Collected data entries.

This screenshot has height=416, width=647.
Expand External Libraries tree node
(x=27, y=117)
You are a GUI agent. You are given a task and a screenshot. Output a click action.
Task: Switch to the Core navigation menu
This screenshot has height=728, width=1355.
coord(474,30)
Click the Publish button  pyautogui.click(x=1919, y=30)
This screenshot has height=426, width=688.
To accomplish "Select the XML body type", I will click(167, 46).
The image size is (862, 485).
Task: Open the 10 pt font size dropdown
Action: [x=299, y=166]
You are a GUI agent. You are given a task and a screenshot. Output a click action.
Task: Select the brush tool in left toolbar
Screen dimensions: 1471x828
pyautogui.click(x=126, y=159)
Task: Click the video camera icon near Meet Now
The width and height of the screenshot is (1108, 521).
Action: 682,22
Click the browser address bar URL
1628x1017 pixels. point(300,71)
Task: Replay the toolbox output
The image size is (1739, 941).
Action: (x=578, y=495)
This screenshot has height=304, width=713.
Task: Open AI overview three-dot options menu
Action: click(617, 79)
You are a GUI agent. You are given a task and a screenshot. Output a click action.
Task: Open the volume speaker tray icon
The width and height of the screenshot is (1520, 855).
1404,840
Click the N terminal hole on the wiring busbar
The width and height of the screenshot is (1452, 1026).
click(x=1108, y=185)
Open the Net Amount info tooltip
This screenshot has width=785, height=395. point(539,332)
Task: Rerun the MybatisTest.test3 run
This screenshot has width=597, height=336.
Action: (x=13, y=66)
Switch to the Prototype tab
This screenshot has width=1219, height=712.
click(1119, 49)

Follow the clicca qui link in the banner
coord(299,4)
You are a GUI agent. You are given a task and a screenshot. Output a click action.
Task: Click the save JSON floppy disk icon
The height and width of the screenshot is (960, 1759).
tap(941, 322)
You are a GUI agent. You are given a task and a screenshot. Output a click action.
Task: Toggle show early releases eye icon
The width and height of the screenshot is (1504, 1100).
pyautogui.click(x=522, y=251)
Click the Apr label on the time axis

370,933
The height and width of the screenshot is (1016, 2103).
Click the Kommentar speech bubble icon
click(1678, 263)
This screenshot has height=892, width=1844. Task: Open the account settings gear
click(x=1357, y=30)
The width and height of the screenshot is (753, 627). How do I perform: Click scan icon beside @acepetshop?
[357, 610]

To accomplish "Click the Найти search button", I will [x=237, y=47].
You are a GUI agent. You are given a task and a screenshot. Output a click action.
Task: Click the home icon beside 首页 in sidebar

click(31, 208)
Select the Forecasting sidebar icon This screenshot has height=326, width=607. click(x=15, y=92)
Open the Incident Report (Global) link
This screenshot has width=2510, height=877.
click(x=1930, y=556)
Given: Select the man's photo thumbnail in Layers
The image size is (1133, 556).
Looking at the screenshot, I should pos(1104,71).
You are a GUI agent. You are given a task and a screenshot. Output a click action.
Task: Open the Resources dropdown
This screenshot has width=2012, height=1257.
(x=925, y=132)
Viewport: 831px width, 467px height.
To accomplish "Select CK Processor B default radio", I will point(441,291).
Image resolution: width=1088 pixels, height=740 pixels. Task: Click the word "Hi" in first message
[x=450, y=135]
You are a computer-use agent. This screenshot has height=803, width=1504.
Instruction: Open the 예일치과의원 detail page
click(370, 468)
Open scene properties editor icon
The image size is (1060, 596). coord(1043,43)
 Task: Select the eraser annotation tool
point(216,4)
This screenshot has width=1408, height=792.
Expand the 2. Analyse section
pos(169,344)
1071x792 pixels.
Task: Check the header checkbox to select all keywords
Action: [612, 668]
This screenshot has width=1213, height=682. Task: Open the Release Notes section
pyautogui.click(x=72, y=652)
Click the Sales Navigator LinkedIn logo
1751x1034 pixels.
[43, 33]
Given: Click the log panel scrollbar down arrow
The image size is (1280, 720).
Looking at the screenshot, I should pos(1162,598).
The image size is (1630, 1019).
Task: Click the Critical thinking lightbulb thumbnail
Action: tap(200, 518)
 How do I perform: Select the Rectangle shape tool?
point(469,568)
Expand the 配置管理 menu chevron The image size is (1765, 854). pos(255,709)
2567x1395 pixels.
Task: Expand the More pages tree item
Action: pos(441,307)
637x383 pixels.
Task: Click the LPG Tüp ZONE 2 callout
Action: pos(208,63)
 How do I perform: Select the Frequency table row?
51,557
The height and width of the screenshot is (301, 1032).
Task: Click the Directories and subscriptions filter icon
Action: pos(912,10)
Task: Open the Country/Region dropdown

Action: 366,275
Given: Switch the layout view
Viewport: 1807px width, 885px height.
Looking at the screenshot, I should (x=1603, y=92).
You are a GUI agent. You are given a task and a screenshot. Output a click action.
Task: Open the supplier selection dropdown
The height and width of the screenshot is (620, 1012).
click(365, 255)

Exercise brief.
The entries above hold the needed span. Transcribe exactly the lines from the one with "Task: Open the Resources dropdown" to the one with "Given: Click the", both included.

Expected output.
Task: Open the Resources dropdown
This screenshot has width=2012, height=1257.
(x=925, y=132)
Viewport: 831px width, 467px height.
To accomplish "Select CK Processor B default radio", I will point(441,291).
Image resolution: width=1088 pixels, height=740 pixels. Task: Click the word "Hi" in first message
[x=450, y=135]
You are a computer-use agent. This screenshot has height=803, width=1504.
Instruction: Open the 예일치과의원 detail page
click(370, 468)
Open scene properties editor icon
The image size is (1060, 596). coord(1043,43)
 Task: Select the eraser annotation tool
point(216,4)
This screenshot has width=1408, height=792.
Expand the 2. Analyse section
pos(169,344)
1071x792 pixels.
Task: Check the header checkbox to select all keywords
Action: [612, 668]
This screenshot has width=1213, height=682. Task: Open the Release Notes section
pyautogui.click(x=72, y=652)
Click the Sales Navigator LinkedIn logo
1751x1034 pixels.
[43, 33]
Given: Click the log panel scrollbar down arrow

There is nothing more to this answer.